No transfer of the property by the vendor destroys the lien. The principle upon which it is sustained is that of an implied trust, as where the vendor delivers possession of an estate, without receiving the purchase money (Sugden on Vendors and Purchasers, chap. 19, §§ 1 and 2, pp. 670 and 671, 14 Eng. ed.)
None of the authorities recognize the right to the lien where the vendor has not parted with the possession, or received part payment of the purchase money (4 Kent’s Com. sec. 58, p. 169; Burgess v. Wheate, 1 Eden, 211 ; Mackreth v. Symmons, 15 *465Ves. 329, 337; Garson v. Green, 1 John. Ch. 308; Hughes v. Kearny, 1 Sch. & Lef. 132; Champion v. Brown, 6 John. Ch. 402; Bayley v. Greenleaf, 7 Wheat. 40; Daniels v. Davidson, 16 Ves. 249; Austen v. Halsey, 6 Ves. 483 ; McLean v. McLellan, 10 Peters, 625, 640; Ludlow v. Grayall, 11 Price, 58; Finch, v. Earl Winchelsea, 1 Peere Wms. Ch. 278; Smith v. Hubbard, 2 Dick. 730; Fish v. Howland, 1 Paige, 20 ; Warner v. Van Alstyne, 3 Paige, 513; Shirley v. Congress Sugar Ref'ry, 2 Edw. Ch. 505; Bradley v. Bosley, 1 Barb. Ch. 125 ; Clark v. Hall, 7 Paige, 382).
That the vendor has surrendered possession of the premises, either by deed, or under contract of sale, or upon part payment of the purchase money, cannot affect his right to the lien, which rests upon the equitable principle, “ that a person who has gotten the estate of another, ought not in conscience,, as between them, to be allowed to keep it, and not to pay the full consideration money ” (2 Story’s Eq. Juris. §§ 1219).
In Burgess v. Wheats (supra), the Master of the Bolls, in discussing the doctrine of equitable liens, says, “ as to the vendor’s keeping both the estate and the money, it is analogous to what equity does in another case, as when a conveyance is made prematurely before the money is paid, the money is considered a lien on that estate in the hands of the vendee. So, where the money was paid prematurely, the money would be considered as a lien on the estate in the hands of the vendor.”

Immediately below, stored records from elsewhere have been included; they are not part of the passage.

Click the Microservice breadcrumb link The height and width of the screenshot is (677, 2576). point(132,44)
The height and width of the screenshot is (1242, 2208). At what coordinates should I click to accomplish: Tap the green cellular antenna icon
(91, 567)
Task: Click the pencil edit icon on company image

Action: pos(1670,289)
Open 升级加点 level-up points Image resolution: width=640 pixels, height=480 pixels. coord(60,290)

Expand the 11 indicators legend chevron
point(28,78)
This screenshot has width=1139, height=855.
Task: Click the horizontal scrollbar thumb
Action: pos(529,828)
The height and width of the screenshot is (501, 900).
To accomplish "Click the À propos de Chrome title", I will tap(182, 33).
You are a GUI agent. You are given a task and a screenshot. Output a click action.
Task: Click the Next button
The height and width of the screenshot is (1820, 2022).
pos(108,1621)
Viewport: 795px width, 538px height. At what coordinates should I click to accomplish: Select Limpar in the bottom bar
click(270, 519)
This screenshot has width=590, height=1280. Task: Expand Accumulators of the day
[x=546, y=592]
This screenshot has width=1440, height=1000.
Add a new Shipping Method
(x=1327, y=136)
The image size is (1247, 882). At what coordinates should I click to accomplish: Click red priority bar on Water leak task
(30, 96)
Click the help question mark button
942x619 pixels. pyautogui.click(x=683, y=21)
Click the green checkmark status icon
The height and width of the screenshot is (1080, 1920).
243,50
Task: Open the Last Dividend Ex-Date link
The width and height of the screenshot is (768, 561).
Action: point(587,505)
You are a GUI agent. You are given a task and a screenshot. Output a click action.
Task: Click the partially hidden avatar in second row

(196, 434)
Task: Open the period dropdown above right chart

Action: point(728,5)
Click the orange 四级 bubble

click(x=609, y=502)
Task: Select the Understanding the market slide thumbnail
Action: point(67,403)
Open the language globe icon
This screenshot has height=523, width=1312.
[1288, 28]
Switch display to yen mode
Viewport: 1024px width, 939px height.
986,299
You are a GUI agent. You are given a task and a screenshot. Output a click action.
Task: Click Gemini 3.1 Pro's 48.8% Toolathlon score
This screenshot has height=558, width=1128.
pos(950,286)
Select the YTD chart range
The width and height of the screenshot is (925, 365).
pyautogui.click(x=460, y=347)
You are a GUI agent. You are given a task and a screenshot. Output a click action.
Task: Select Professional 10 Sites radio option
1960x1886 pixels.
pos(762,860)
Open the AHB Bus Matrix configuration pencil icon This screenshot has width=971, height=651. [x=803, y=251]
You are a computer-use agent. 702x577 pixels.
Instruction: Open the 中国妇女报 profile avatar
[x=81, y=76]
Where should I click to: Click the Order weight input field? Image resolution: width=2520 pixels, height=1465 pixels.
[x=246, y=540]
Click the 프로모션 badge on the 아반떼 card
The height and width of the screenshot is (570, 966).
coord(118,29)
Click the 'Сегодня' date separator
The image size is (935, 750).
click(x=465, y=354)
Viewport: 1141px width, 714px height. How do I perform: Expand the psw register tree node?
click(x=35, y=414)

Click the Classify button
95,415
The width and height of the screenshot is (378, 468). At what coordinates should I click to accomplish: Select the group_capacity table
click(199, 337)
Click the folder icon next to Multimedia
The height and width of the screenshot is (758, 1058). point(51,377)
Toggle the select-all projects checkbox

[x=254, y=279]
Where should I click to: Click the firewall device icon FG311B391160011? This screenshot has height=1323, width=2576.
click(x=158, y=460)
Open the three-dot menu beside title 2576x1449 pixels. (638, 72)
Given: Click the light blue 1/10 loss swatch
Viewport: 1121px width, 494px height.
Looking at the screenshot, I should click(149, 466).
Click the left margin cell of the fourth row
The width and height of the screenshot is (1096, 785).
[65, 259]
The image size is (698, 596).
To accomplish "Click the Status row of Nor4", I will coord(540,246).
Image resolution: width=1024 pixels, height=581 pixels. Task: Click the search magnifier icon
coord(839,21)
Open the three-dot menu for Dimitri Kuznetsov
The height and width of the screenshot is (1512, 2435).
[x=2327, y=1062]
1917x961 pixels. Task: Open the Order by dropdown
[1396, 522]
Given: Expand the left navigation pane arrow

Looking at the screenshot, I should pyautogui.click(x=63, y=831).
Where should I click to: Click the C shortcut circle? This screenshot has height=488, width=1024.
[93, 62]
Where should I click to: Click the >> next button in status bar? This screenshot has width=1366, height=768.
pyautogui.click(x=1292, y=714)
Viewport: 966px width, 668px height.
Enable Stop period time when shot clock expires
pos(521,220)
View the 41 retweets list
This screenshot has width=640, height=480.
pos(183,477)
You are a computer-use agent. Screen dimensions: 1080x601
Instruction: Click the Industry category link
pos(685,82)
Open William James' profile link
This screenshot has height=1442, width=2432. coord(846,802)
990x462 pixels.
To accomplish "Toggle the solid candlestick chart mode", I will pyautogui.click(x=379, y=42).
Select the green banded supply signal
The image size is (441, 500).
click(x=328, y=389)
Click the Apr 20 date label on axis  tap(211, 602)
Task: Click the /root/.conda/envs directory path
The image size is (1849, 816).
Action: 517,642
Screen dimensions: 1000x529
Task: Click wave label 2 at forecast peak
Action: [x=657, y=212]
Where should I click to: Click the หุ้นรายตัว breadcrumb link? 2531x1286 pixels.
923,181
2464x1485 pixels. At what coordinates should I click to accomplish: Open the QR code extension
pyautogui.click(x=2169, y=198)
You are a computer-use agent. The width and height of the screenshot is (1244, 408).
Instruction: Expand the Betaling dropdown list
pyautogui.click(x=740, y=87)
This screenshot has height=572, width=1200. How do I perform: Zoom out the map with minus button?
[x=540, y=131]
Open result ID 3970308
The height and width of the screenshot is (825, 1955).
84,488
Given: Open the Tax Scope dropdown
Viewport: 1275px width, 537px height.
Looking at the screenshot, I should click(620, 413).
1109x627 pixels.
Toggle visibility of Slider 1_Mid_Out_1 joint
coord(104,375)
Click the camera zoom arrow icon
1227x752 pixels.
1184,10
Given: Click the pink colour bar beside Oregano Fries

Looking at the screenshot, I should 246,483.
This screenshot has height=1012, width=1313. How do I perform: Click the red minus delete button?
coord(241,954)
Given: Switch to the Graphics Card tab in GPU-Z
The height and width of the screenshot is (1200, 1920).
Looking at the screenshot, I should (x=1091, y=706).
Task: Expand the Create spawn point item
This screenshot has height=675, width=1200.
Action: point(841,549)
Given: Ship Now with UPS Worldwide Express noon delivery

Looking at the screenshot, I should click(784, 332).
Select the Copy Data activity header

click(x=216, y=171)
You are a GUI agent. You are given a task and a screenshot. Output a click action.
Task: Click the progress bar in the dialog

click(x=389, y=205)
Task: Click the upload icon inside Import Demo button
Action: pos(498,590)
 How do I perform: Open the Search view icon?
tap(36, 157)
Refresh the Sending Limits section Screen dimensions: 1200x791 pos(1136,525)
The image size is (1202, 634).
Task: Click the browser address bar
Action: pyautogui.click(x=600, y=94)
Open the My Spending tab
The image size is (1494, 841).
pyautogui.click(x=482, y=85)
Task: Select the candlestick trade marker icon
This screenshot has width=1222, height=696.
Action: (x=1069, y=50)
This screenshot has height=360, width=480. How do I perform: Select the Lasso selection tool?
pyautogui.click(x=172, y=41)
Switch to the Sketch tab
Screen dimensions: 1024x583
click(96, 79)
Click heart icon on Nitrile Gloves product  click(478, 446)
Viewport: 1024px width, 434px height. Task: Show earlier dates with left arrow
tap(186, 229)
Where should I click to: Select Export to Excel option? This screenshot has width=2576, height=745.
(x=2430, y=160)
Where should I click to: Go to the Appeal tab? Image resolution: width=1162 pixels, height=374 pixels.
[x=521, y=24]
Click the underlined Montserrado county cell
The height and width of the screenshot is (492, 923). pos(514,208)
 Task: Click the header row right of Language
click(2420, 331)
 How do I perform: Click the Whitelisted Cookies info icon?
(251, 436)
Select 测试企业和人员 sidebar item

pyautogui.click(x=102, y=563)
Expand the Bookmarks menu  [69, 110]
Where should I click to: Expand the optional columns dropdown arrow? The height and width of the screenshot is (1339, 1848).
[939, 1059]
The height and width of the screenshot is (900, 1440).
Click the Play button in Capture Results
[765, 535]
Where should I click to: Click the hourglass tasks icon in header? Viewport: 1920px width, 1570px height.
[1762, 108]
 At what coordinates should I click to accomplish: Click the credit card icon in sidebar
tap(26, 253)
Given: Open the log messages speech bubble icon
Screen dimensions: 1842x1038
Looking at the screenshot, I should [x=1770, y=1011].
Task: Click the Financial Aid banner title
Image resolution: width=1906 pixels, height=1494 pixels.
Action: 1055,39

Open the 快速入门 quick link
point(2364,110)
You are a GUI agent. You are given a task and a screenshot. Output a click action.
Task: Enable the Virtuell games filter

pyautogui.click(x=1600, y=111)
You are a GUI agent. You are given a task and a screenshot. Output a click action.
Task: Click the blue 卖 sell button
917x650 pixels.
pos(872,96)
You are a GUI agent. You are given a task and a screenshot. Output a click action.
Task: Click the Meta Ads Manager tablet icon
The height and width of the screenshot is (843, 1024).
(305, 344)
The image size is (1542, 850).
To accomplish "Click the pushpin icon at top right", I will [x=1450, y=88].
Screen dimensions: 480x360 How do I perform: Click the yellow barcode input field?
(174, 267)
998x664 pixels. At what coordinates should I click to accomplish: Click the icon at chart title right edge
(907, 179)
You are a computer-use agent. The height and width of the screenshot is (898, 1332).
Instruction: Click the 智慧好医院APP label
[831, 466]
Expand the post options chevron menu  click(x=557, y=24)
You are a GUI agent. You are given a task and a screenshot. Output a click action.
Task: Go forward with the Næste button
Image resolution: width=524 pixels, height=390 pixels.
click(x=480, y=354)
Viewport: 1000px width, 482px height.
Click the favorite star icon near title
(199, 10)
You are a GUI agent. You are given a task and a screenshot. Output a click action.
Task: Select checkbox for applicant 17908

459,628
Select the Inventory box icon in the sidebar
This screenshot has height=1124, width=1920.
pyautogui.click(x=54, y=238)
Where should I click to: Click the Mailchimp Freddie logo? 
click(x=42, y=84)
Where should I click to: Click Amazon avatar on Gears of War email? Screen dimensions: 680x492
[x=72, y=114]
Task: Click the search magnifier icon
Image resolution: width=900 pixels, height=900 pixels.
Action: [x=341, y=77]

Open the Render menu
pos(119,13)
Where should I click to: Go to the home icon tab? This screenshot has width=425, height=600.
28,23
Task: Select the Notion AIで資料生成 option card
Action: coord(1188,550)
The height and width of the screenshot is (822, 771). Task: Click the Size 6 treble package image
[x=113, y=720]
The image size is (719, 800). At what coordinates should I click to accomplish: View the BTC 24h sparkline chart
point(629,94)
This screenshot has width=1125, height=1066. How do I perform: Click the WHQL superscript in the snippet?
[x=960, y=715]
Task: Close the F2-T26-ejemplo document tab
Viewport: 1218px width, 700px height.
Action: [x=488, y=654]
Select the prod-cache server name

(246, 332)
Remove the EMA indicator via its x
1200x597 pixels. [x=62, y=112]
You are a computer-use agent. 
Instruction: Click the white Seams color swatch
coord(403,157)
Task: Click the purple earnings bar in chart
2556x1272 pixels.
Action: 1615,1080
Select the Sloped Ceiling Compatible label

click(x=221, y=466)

It would thus appear that the plaintiffs, who are still in full possession of their property (and to which defendant cannot now, on account of his default, make any claim), have not a lien thereon for the purchase money. They have parted with nothing and received nothing; and their only remedy, under the circumstances of the case, is an action at law for damages for a breach of the contract.
If the conclusion at which I have previously arrived be correct, that the contract in question is an entirety, and the1 covenants thereof mutual and dependent, this action must fail. The plaintiffs not being entitled to a specific performance of the contract, cannot maintain their lien for the purchase money, *466especially while in actual possession of the property itself, and without having received any payment thereon. The same objection necessarily applies to the proposition that the decree be modified and made a judgment for the amount of the purchase money.
I think the decree should be reversed, and the complaint dismissed without costs.
Present, Daly, Ch. J., Lakrbitoke, and J. F. Dalt, JJ.